Every weekend from summer into fall we followed the Mississippi River, which cuts through the bluffs from Minneapolis to Lake Pepin. A 90-minute drive is the perfect amount of time to feel you’ve gotten away for the weekend. I spun up a classic rock soundtrack and, without a hint of irony, showed my children how to belt out the chorus to Styx’s “Come Sail Away.” We counted the hawks that flew over the changing leaves. We stopped for cheese curds and hand pies in the small towns along the way.
We packed our cooler with new traditions. Bacon for pancake brunches, beer and juice boxes to enjoy on the water, and bratwursts that we could prepare on a grill attached to the side of the boat. Before each sail, I popped popcorn and shared it with my children who sat on the lighthouse pillows to reach it on the fold-down table. And then we set sail, exploring the open water or dropping anchor to fish together. It no longer mattered that the fish weren’t biting.
Every time I watched the sun set from the deck of our sailboat I felt like we were getting away with something. I thought boats were an extravagance, not something average families could afford. Five thousand dollars is not easy to spend, but it’s roughly the cost of one of the trips we’d missed. And with its own bathroom and sleeping quarters, a 27-foot sailboat is a safe place to stay during a pandemic. Our home on the water.
My husband had never mentioned that he learned to sail as a boy at summer camp. I felt admiration as I watched him remember and relearn yet another hidden ability. And then he passed it on to our 7-year-old girl. In 2020, she missed out on fencing, circus, and swimming lessons. But 2020 was the year she learned to pilot a sailboat. Someday, we will invite her friends and they can catch up over popcorn and juice boxes while she shows them what she’s learned.

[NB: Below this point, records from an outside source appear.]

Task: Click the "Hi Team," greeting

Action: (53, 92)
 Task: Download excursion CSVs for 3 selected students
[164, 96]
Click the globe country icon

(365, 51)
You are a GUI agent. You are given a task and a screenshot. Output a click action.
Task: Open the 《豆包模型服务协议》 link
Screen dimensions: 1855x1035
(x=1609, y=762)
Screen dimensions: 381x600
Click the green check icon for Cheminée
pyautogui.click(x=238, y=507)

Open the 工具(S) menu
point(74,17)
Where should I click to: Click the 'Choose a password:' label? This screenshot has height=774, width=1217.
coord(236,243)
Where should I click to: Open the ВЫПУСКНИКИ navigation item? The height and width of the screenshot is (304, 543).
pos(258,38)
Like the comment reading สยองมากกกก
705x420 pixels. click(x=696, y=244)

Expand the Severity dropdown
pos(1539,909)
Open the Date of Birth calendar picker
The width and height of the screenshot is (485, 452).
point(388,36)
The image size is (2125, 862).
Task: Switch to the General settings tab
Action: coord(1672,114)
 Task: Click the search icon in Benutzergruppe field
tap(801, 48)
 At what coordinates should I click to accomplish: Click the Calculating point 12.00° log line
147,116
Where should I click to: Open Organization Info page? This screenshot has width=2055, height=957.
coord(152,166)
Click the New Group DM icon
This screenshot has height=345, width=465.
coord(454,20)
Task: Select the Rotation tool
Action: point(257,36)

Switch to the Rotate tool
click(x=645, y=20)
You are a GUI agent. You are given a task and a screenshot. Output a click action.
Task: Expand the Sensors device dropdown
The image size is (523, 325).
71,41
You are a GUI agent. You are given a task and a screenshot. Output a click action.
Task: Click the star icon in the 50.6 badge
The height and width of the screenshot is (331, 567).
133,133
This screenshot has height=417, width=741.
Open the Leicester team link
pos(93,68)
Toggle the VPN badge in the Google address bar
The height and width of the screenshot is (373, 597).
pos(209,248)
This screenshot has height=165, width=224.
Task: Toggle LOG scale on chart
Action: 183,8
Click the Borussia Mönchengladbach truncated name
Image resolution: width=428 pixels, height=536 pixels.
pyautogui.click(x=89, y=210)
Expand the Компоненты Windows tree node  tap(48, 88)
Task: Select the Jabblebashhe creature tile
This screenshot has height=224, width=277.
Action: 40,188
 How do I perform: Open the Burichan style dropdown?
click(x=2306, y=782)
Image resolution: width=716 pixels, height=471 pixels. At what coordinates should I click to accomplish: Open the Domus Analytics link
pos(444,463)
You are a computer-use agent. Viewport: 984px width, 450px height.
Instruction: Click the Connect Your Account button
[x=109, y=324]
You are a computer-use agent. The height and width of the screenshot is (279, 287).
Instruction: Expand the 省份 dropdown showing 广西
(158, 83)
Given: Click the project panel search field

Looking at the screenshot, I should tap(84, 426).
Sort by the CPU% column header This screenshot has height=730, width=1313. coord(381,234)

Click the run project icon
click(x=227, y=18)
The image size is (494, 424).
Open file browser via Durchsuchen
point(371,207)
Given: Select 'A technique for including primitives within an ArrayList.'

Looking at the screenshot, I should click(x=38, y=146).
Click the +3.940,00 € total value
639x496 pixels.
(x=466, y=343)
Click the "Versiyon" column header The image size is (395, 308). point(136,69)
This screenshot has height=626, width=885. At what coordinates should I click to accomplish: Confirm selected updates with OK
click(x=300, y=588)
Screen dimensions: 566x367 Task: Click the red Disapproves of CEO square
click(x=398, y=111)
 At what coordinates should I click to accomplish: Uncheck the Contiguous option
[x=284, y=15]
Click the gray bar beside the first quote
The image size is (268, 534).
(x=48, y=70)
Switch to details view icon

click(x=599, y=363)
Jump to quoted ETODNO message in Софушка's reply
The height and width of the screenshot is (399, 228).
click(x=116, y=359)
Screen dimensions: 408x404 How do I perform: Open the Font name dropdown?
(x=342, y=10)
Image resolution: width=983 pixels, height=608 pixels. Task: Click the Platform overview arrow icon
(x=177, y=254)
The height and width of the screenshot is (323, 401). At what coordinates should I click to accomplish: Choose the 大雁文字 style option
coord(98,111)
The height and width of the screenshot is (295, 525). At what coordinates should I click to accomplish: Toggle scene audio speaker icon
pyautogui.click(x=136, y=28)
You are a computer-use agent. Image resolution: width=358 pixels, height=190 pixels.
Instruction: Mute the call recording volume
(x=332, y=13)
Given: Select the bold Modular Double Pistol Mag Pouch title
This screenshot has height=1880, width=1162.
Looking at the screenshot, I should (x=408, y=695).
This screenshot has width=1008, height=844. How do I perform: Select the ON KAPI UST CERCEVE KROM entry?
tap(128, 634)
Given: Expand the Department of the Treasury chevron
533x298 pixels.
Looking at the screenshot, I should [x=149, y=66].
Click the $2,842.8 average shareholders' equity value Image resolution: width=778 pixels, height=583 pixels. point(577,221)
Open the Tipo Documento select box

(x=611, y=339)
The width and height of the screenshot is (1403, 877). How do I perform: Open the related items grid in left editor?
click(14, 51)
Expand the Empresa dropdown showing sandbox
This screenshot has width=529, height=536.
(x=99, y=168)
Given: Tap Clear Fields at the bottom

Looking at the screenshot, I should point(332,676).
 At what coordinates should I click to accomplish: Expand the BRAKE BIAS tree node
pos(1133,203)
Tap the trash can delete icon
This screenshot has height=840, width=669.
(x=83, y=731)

Back at the marina, my children ran free. My 4-year-old boy skipping along with his tiny feet floating through the air. They practiced swimming and collected shells along the protected beach. They introduced our dog to strangers near the docks. They waved at other children whose families had found their way to this place. Maybe they can all be friends when we return next year.
The fall colors faded by mid-October and we spent a cold weekend preparing our boat for winter storage. On our last night at the marina, I crossed the train tracks to the local bar, joining other boaters to warm up by the bonfire. There, I met Alex, who was leaving the next day to spend four months sailing down the Mississippi to Florida. “From here,” he said, “you can get to anywhere in the world.”